Meaning of URIRefs (new test case, comments on Concepts draft) from Sandro Hawke on 2002-10-24 (www-rdf-comments@w3.org from October to December 2002)

From: Sandro Hawke <sandro@w3.org>
Date: Thu, 24 Oct 2002 13:05:25 -0400
To: www-rdf-comments@w3.org
Message-Id: <200210241705.g9OH5P121350@wadimousa.hawke.org>

***** 1. New Introduction and Summary

In the editor's draft of RDF-CONCEPTS [0], you've added a lot of text
about the meaning of a URIRef coming from the web-content available at
its URI-part. It's an excellent and much-needed addition.

I want to underscore how important it is by pointing out that
social meaning is self-reinforcing. If people start to doubt the
importance of using URIRefs as they are defined (and begin to
experiment with their own incompatible meanings), the RDF specs are
likely to lose any authority in the matter. People need tremendous
confidence in the language in which they write their contracts if
they are to be held to those contracts. There must be very little
window for people to argue about what the definition of "is" is.
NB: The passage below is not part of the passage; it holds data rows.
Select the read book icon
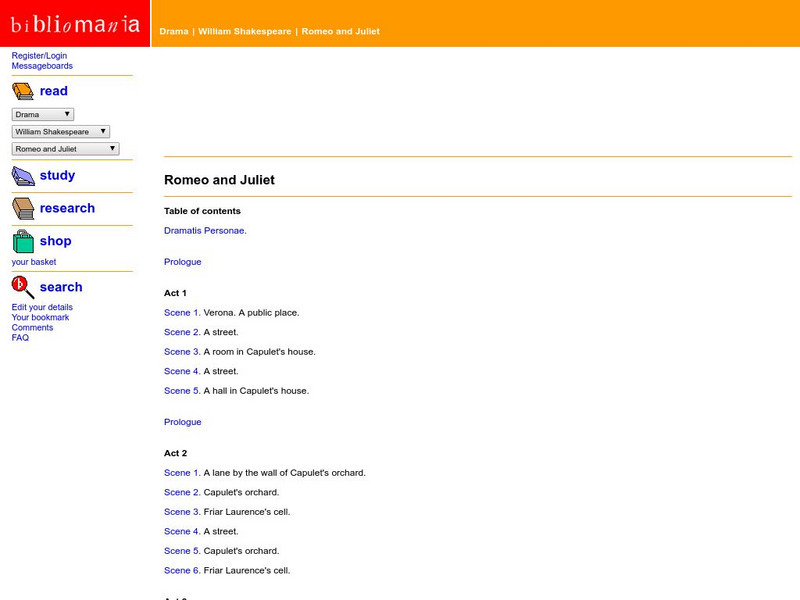This screenshot has width=800, height=600. coord(22,91)
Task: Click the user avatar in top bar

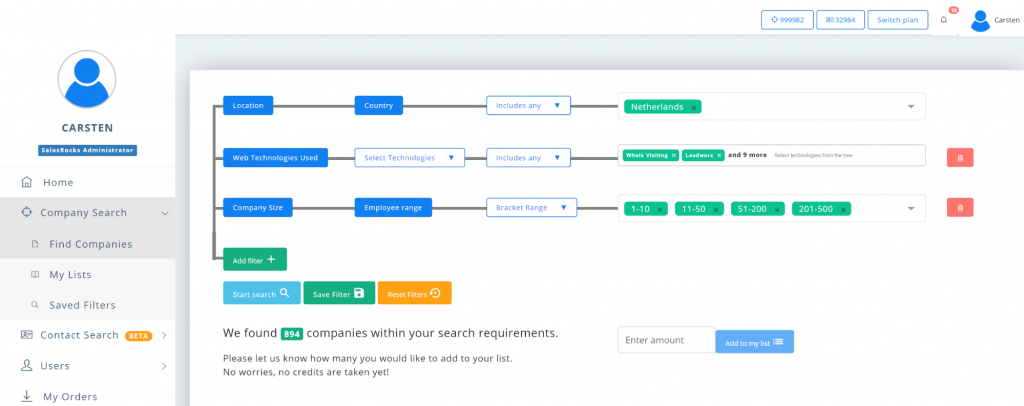Action: click(981, 20)

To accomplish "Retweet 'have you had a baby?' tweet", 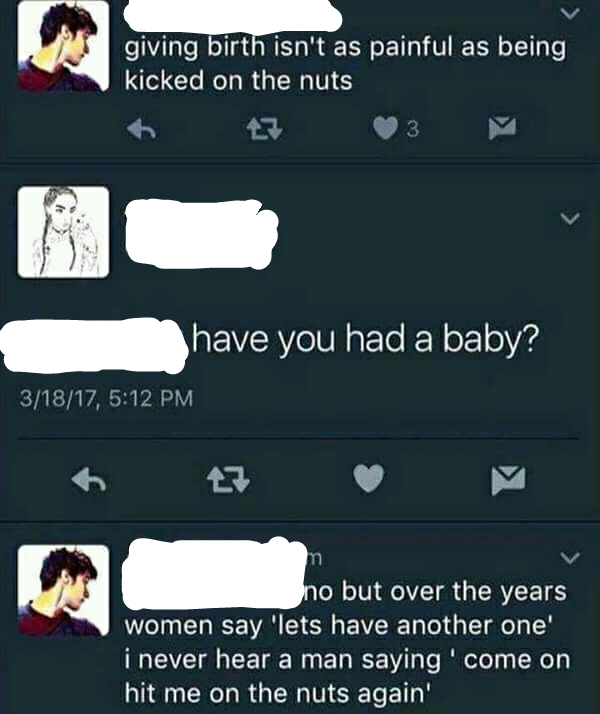I will (228, 480).
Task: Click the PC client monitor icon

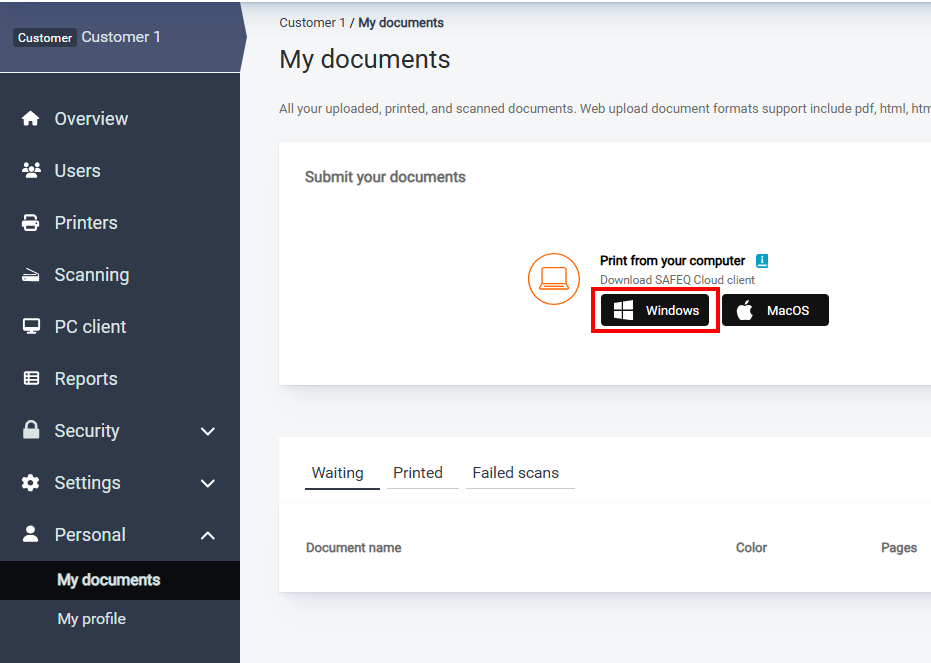Action: pos(31,327)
With that in mind, and with an eye towards prospects of automated
reasoning, I'd like to propose this test case:

<?xml version="1.0"?>
<!DOCTYPE rdf:RDF [
<!ENTITY animals "http://www.w3.org/2002/10/meaning/animals">
<!ENTITY rdf "http://www.w3.org/1999/02/22-rdf-syntax-ns">
]>
<rdf:RDF xmlns:rdf="&rdf;#"
xmlns:animals="&animals;#">
<rdf:Description rdf:ID="spot">
<rdf:type rdf:resource="&animals;#Dog" />
</rdf:Description>
</rdf:RDF>

(I moved the hash-mark out of the entity for reasons which will be
clear later.)

This parses as:

_:x <http://www.w3.org/1999/02/22-rdf-syntax-ns#type> <http://www.w3.org/2002/10/meaning/animals#Dog> .

and it should entail

_:x <http://www.w3.org/1999/02/22-rdf-syntax-ns#type> <http://www.w3.org/2002/10/meaning/animals#Mammal> .

How? Because the document at "http://www.w3.org/2002/10/meaning/animals"
says that #Dog is an rdfs:subclassOf #Mammal.

Let me back up a little and clarify: we have three kinds of
entailment:

(1) RDF simple entailment, as in the MT [2], which says
things like every RDF graph entails its subgraphs.
This kind of entailment pays no attention to URIRefs.
(2) Entailment with the "rdf" and "rdfs" vocabulary terms
reserved, as in MT [2].
(3) Entailment where every URIRef is constrained in meaning
according to the web content available at its URI part.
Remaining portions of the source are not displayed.